Hi,

In some ways not unlike the discussion around users being installed and
later updated ... so I'm guessing I'm going to have varied opinions and
feedback on this potentially.  Ironically, asterisk was one of those
users that had it's home folder (correctly) adjusted from
/var/lib/asterisk to /dev/null.

In this case:

1.  I would like to update where asterisk stores astdb (partially for
security reasons);
2.  And on existing installs, /var/{lib,spool}/asterisk may well have
what I consider to be insecure ownership and permissions.

I have some ideas about the former (below), the latter I have no ideas
about.

There used to be a "fix permissions" script in the asterisk init script
(that was considered to be a security vulnerability, and was removed,
not to mention that it didn't exactly set same to be as secure as it can
be, and there are legitimate reasons to not use the strictest possible
permissions on *some* of the folders beneath both these locations, but
most of them should be root:root, and root:asterisk in specific cases,
and only in a very few cases asterisk:root possibly).  Suggestions on
fixing these permissions if (and only if) they were unmodified by the
user.  And making sure the user is aware of these.
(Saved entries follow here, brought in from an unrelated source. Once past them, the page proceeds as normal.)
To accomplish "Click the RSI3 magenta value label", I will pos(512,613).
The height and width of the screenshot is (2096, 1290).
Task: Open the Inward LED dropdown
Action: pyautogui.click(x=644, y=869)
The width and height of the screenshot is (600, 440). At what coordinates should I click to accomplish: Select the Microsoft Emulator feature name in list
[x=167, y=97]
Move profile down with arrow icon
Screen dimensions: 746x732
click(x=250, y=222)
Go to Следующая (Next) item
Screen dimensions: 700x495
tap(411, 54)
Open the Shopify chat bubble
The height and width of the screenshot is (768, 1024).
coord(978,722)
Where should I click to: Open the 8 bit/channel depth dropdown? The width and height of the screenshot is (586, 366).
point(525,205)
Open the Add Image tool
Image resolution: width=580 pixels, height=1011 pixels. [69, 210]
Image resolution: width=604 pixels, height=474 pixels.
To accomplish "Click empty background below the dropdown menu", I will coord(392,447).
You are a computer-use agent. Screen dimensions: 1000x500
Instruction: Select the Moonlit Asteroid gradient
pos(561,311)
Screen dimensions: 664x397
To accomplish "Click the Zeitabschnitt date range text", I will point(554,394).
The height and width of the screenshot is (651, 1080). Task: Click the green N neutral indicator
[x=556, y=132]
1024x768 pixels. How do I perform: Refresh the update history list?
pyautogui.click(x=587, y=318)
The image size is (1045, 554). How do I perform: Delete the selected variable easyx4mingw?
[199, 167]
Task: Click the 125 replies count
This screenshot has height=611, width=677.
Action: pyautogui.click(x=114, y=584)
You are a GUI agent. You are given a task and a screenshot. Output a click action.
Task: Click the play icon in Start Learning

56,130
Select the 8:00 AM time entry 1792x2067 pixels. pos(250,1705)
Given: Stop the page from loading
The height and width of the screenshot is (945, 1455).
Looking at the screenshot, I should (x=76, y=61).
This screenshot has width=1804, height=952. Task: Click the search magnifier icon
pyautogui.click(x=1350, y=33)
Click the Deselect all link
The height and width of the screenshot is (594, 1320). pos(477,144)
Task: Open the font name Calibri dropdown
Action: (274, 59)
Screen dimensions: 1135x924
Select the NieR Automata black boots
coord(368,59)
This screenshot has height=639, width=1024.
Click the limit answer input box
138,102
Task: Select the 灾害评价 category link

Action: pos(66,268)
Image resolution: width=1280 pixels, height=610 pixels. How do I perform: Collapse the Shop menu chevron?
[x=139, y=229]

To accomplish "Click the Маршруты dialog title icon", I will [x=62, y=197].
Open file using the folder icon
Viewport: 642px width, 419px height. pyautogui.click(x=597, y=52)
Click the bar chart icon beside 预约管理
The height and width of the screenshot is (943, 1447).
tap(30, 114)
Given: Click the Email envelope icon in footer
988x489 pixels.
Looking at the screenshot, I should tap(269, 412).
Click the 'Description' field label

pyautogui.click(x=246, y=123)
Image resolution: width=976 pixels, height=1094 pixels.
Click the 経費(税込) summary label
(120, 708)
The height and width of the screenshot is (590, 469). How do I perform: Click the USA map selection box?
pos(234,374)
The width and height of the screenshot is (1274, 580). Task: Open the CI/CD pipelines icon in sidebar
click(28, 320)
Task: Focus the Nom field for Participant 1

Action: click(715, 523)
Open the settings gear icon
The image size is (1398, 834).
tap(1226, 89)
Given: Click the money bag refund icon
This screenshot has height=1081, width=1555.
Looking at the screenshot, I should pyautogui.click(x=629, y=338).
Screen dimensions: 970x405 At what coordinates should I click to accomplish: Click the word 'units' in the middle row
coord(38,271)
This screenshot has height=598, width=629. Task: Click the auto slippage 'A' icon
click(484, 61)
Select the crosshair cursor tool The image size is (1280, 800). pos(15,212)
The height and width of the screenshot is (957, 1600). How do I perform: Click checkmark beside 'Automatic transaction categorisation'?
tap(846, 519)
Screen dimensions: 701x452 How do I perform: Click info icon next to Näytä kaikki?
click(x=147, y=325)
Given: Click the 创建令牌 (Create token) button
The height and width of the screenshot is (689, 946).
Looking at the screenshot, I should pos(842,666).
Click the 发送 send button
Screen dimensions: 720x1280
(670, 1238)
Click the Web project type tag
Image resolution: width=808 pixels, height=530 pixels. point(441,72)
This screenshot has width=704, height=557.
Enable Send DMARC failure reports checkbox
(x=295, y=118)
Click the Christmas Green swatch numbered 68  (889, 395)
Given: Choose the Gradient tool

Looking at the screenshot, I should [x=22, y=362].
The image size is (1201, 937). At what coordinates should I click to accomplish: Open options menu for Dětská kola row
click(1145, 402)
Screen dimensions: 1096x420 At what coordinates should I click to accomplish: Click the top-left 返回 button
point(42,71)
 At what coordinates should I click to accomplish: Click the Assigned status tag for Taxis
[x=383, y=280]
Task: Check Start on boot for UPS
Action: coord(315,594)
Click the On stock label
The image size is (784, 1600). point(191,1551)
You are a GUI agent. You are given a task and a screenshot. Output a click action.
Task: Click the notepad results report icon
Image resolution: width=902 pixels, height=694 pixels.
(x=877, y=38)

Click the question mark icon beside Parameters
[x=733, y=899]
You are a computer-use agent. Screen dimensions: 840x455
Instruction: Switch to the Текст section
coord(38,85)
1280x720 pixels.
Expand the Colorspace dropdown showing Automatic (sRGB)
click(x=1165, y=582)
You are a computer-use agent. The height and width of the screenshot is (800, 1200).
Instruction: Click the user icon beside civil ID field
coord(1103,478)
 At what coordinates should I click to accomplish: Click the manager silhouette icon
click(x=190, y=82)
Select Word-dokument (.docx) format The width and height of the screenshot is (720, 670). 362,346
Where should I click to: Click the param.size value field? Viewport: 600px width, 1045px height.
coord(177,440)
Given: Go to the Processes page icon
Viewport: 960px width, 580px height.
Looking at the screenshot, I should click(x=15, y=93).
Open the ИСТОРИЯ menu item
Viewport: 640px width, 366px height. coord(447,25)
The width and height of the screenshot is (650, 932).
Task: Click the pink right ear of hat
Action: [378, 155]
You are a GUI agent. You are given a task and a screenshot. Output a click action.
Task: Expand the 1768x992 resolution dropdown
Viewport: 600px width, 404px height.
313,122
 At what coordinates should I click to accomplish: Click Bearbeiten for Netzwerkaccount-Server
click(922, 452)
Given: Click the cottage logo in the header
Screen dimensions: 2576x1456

Re the former:  https://bugs.gentoo.org/761442 relates.

History:

asterisk project simply used to install everything as
asterisk:asterisk.  Config files, resource files, everything,
irrespective of whether or not runtime required write access or not (I
think the exception was the binary and module libraries).  This was from
upstream project.  Myself and a few others started upsetting the apple
cart with things like "why are audio files installed writeable by
asterisk?".  Upstream caught onto this and started fixing some things up
(I don't have references, but things have definitely changed).

Bottom line:

/var/lib/asterisk used to be installed as asterisk:root, 750.

It's now being installed as root:root 755 (I'd prefer root:asterisk 750
personally)

There are only two pieces of information inside /var/lib/asterisk that
needs to (potentially) be writeable by asterisk.

1.  astdb.sqlite3 (and it's -journal file which doesn't always exist)
2. coredump/ folder (only required if configured to core dump).

The latter is a non-issue since this folder is specifically installed
asterisk:root.

astdb is a problem, since in order to create the -journal file I need to
give write access to asterisk to the folder (which I'd prefer to not do).

Disclaimer:  Depending on what you're doing there might be motivation to
have a few extra specific locations writeable by asterisk beneath
/var/lib/asterisk (we do have that, but this should be an explicit
action by the administrator in my opinion, if I could I'd install
everything there as root:root - which is just about the case currently).

What I'd rather prefer to do is to create an additional asterisk:root
astdb folder beneath /var/lib/asterisk and have asterisk use that for
astdb.  This is easy enough to configure, and even to update the default
config files.

But what to do with existing installations?  A person would need to "opt
in" to this change by way of etc-update I guess (I'll keep a ::gentoo
patch to basically enable the [directories] section, and to set astdbdir
= /var/lib/asterisk/astdb by default).  But unless the person modified
asterisk.conf (entirely possible, generally you don't need to customize
this config file) that will auto update this file.  And on next asterisk
restart the person will lose his existing astdb.sqlite3 file.

So ... I could check for /var/lib/asterisk/astdb.sqlite3 in init script
... but if the user opted out of te config update ... moving the file
here (which is a bad idea in my opinion anyway) is a terrible idea.  Not
moving the file will simply result in asterisk creating a new
astdb.sqlite3 file in the new folder - which carries risk if (and only
if) the user cares about persistence in astdb (which my systems
specifically don't, but some others do).  By *default* nothing that
asterisk itself stores into astdb requires persistence (but it is
preferred, for example, if I REGISTER to asterisk, it is nice that it
doesn't "forget" my registration over restarts or even reboots).

At this point I'm inclined to put a big ewarn in the updated ebuilds in
pkg_pretend, warning of this default config change (if you're updating
from an older asterisk where the default was /var/lib/asterisk),
installing the new folder and moving on with my life.  Since all my
installs already has /var/lib/asterisk/astdb on a ramdisk, I'm not
affected, but I really would prefer to not catch users off guard.

Currently new installs of asterisk is semi broken by default, easy to
fix either by chown asterisk:root /var/lib/asterisk, or by install -d
-oasterisk -groot -m0750 /var/lib/asterisk/astdb and simple (2 lines)
config change to /etc/asterisk/asterisk.conf.

Just looking for other possible approaches here.

Migration is also easy enough:  update config for new location, stop
asterisk, mv the sqlite3 file, start asterisk.